とにかく、声色を使い分け、鬼気迫る演技力で、身振り手振りで話したり、叫んだりしながら、王女をつれまわしている。まあ、城の案内というよりは怪談めぐりみたいな感じだろうな」


「……おい、うちの城は、そんなに幽霊がいるのか?」


 本当なら大問題だ。

 万が一、お茶会の時にアリスが目撃して、泣いたりしたらどうしてくれる!?

 すぐに、除霊を学ぶしかない……。


 などと、考えをめぐらせていると、ウルスが大きなため息をついた。


「まあ、古い城だから、噂のひとつやふたつはある。

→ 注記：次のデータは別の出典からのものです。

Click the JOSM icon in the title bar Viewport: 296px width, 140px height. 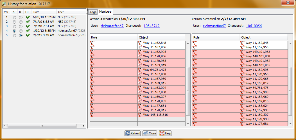point(4,3)
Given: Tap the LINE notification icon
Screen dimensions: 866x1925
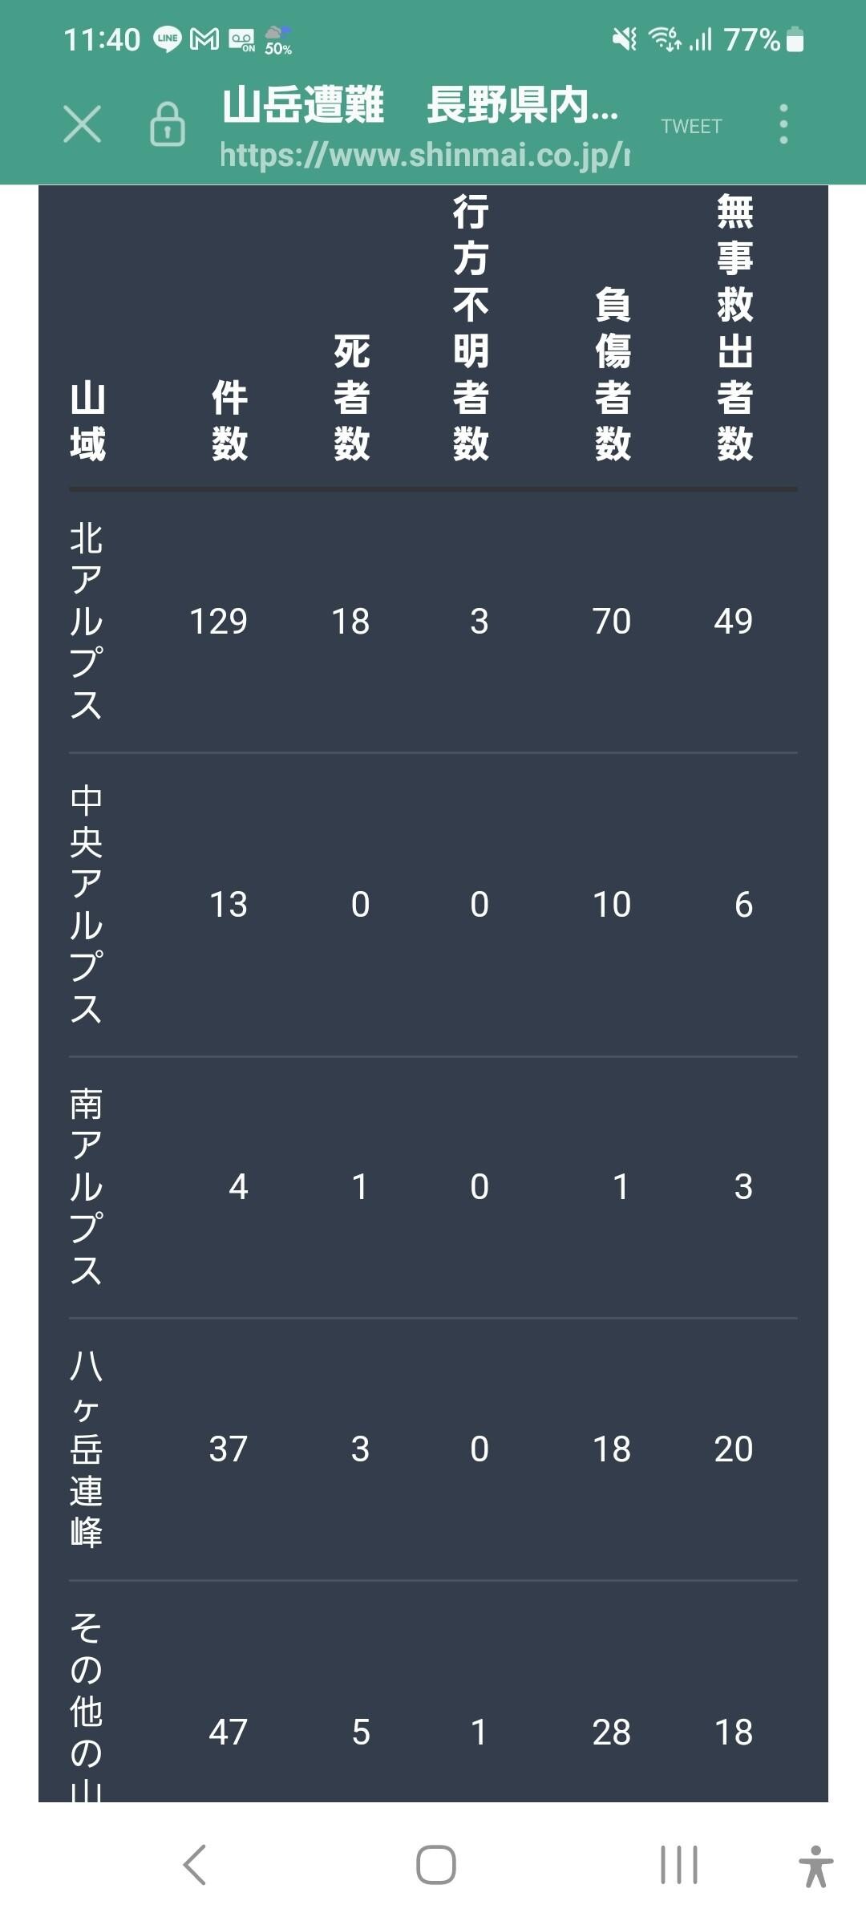Looking at the screenshot, I should pos(168,39).
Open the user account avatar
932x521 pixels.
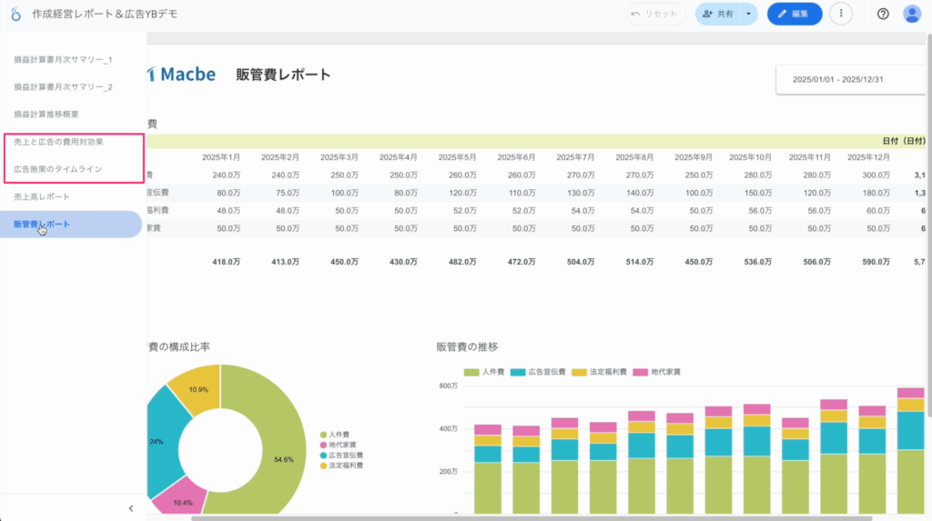[x=911, y=14]
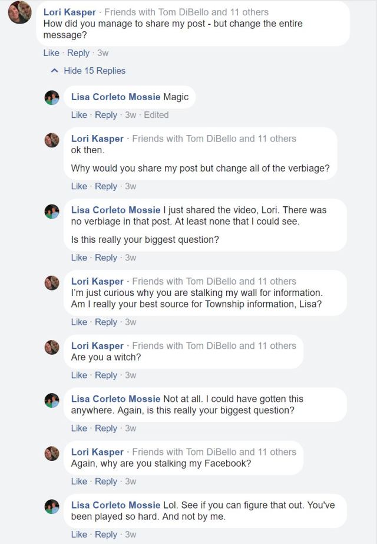This screenshot has height=544, width=377.
Task: Click the avatar beside the "ok then." reply
Action: pyautogui.click(x=52, y=140)
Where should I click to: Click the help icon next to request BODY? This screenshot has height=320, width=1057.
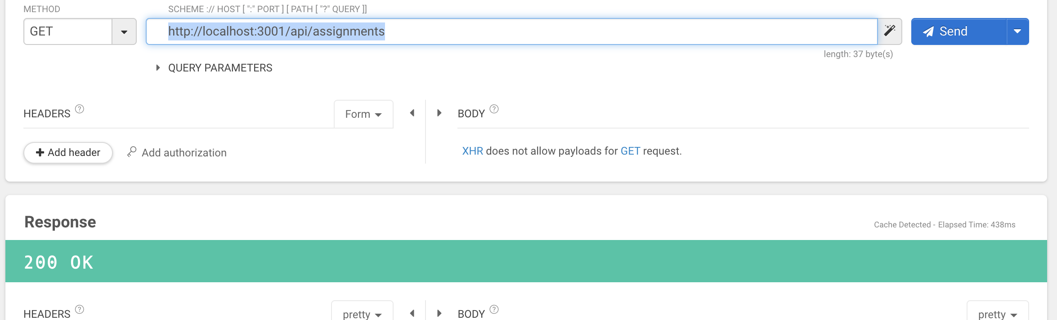point(494,109)
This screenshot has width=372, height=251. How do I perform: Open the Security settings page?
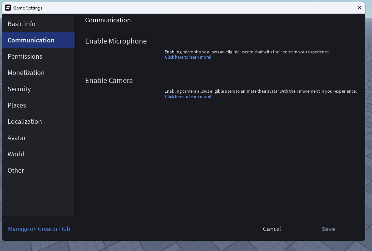click(19, 89)
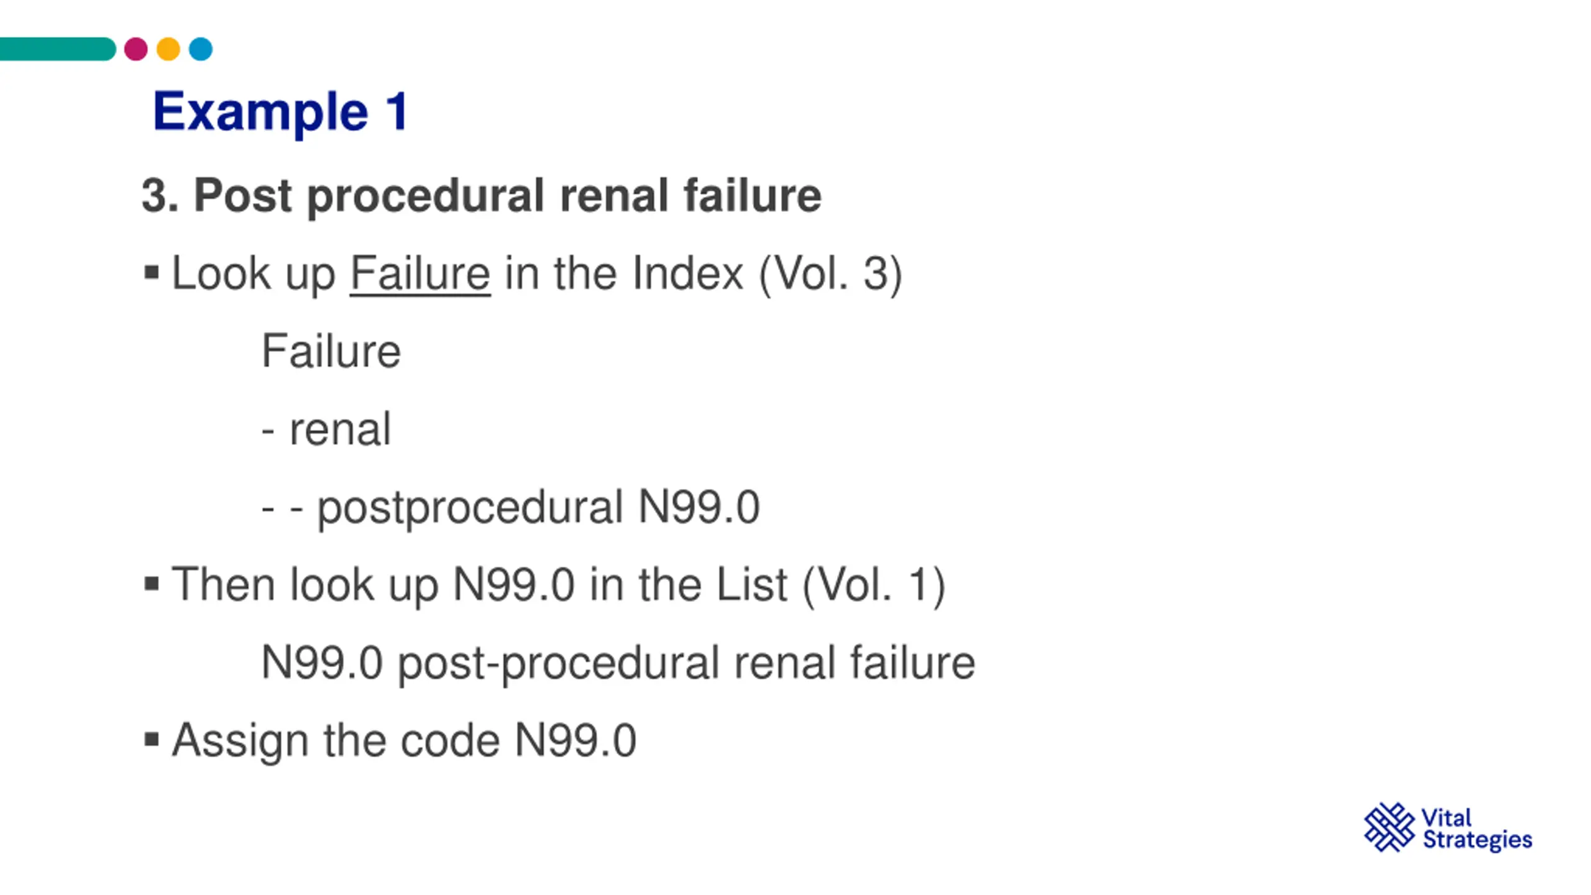Click the orange dot in header
This screenshot has height=895, width=1591.
168,49
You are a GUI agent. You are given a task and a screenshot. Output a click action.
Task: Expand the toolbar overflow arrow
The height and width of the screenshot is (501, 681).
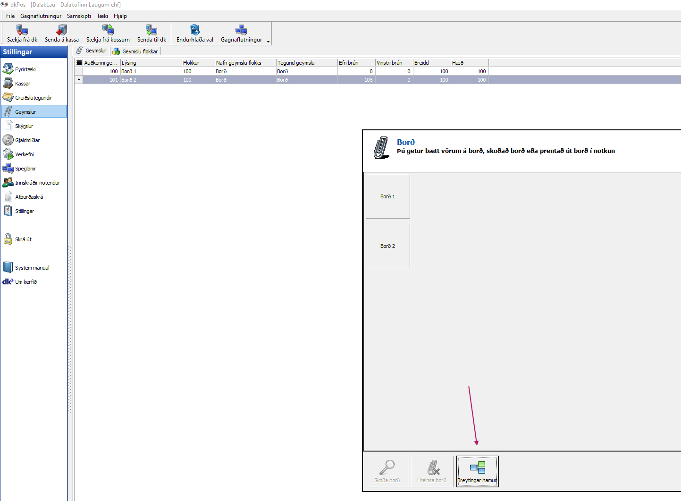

が、それも昔からあるものだ。実際、俺は見た人間を知らない。もちろん、俺自身も見たことがない。フィリップもないだろう。それに、生卵の白身だけを食べる幽霊ってなんだよ? それって、フィリップが白身が嫌いだから、いたらいいなっていう願望だろう……」


「じゃあ、全部、兄上の嘘なのか?」


「まあ、嘘といえば、完全に嘘だな。フィリップが即興で話を作りながら、しゃべっているんだろう。なんというか、役者になったほうがいいんじゃないかっていうくらい、しゃべりはうまい。その能力の使い方が、王太子としては完全におかしいだけなんだよな……。そうか。こういうところが、ルイスの菓子作りと同じに思えるのか。さすが、兄弟だ。まあ、王女は相当おびえていたようだから、こんな危ない城に住むルイスにはもう絡んでこないと思うぞ」


 そう言いながら、菓子の入った袋をしっかり抱えて、ウルスは立ち去って行った。


 何故、俺の菓子作りがそこに並び立つのか、まるでわからない。

 が、まあ、兄上が嫌がっていないのなら良かった……。


 とりあえず、今日の晩餐会だけ無難にのりこえられたら、あとは、明日のアリスとのお茶会が待っている。


 全部、兄上のおかげだ。

 お礼に、明日は、木の実の焼き菓子のほかに、兄上の好きな塩味のクッキーも作って渡すことにしよう。